She took that out, brought it upstairs to the kitchen, and put it in the microwave for five minutes while she tossed some salad into bowls and filled a pot with water to boil pasta. She was wearing pearls, and a neat brown skirt, a soft beige turtleneck—perhaps she’d gone to the bank that afternoon to deposit my father’s check—all a little rumpled from hours of sleeping in them.
The linoleum under her panty-hosed feet felt warped, blistering up along the seams, as if something humpbacked were pushing itself up from the basement. She needed to call Herschel’s Furniture & Floor, and made a mental note.
When the microwave began its steady beeping, she took the pound of ground sirloin—defrosted now, heavier with its hot blood—and peeled away the plastic, tossed it into a pan, turned the gas on under it. And right away, she knew something was wrong.
Desire. Poison.
At first there was just the smell of toffee—too sweet, like a body washed up bloated on a beach. Blood and grease spat and sizzled beneath the shredded beef, but the smell grew stronger, and the kitchen filled up fast with the stench of old death, and something else—something fetid, stuffed with honeysuckle, as if a whole flock of cupids had drowned in a perfumed bath.
My mother felt dizzy with it. She had to lean against the refrigerator, and she could feel it purr against her hair.
“Jesus,” my father said, hurrying in, “what stinks?” He turned the gas off under the frying pan. “This meat is rotten.” He held the pan up by the black handle, then turned his face to her—curious.
“Throw it away,” she said. “We have to go out to eat.”

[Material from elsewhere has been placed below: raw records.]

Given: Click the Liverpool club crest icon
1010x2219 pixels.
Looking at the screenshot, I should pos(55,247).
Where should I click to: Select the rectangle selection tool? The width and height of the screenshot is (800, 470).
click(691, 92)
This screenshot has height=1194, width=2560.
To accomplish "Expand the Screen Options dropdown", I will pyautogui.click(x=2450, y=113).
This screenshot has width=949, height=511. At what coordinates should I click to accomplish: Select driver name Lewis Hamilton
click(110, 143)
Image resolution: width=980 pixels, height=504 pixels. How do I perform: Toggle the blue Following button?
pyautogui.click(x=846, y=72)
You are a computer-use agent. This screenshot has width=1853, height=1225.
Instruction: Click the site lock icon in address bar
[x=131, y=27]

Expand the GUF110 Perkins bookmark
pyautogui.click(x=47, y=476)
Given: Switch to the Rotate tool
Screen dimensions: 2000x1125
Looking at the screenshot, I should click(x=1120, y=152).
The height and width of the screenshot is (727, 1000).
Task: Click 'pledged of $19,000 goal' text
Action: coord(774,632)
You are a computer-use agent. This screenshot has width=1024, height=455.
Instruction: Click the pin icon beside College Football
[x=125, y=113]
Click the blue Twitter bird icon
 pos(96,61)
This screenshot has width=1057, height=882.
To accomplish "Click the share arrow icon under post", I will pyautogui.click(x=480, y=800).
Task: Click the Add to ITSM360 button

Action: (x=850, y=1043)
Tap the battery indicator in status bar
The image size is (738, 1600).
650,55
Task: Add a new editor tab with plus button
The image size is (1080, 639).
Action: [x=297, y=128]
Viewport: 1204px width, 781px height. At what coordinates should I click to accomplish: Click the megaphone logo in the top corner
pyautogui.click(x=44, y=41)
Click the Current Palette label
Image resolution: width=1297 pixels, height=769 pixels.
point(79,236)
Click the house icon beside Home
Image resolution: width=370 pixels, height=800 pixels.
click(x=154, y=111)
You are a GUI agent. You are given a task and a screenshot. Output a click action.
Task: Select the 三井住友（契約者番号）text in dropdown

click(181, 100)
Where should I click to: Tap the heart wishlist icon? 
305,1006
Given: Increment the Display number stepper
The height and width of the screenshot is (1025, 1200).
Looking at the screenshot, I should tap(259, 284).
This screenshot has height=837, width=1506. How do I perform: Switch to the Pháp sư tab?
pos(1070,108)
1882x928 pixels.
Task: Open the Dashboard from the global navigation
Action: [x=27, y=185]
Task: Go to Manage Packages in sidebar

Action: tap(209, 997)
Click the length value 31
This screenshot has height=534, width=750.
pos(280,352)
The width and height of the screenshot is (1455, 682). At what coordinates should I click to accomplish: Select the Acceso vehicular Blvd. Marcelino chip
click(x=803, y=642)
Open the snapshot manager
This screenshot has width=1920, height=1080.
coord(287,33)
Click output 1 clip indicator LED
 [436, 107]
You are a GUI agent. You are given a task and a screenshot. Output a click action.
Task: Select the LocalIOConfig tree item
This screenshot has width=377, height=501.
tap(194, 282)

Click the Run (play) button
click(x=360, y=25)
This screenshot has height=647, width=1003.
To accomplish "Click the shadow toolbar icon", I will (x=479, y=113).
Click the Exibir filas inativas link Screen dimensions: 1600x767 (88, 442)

He tossed the bad hamburger, pan and all, into the garbage can under the sink, then went down to the basement and, a few minutes later called up, “Jesus, Evie, this freezer’s unplugged. The whole thing’s full of rotten meat.”
Of course: The light had not come on.
Two days before, she remembered, she’d had to crawl on hands and knees behind the freezer to find a mother-of-pearl button that had popped off one of my sweaters when she pulled it from the dryer, and she must have accidentally knocked the plug from the socket.
“Plug it back in,” she yelled.
I came home just as my father emerged from the basement.
“My God,” I said, coming into the kitchen. “What reeks?”
“Shut up,” my mother said, hurrying past me. “We’re going out to eat.”
That night, we did go out to eat. Perhaps we had Chinese. Or we each ate a steak at Bob’s Chop House. Maybe we had a pizza at Mariani’s. I sat between them at the table, thinking about Phil, sloshing the ice around and around in my water glass until my mother said, “Stop that.”
Wherever we were, we’d eat in silence. Just a word now and then about the service, about the noisy children of the other patrons. My father might have asked me how school was going, then nodded his head while I answered in a low, bored voice.
As a family, we were vague. My mother was always in the center of her own agitation, seeming as though, far away, part of her was being chased along a dirt road by a swarm of bees. My father, on the other hand, was right there, right on the surface of the world, taking it all in too easily—the salad, the beef, the silverware—but there was nothing more to it, nothing in his world you couldn’t see. And I was sixteen, trying desperately to slip into the privacy of my own mind, a place where their questions and faces could not interfere with my thoughts about sex, a place where they couldn’t find me in some fantasy of naked flesh.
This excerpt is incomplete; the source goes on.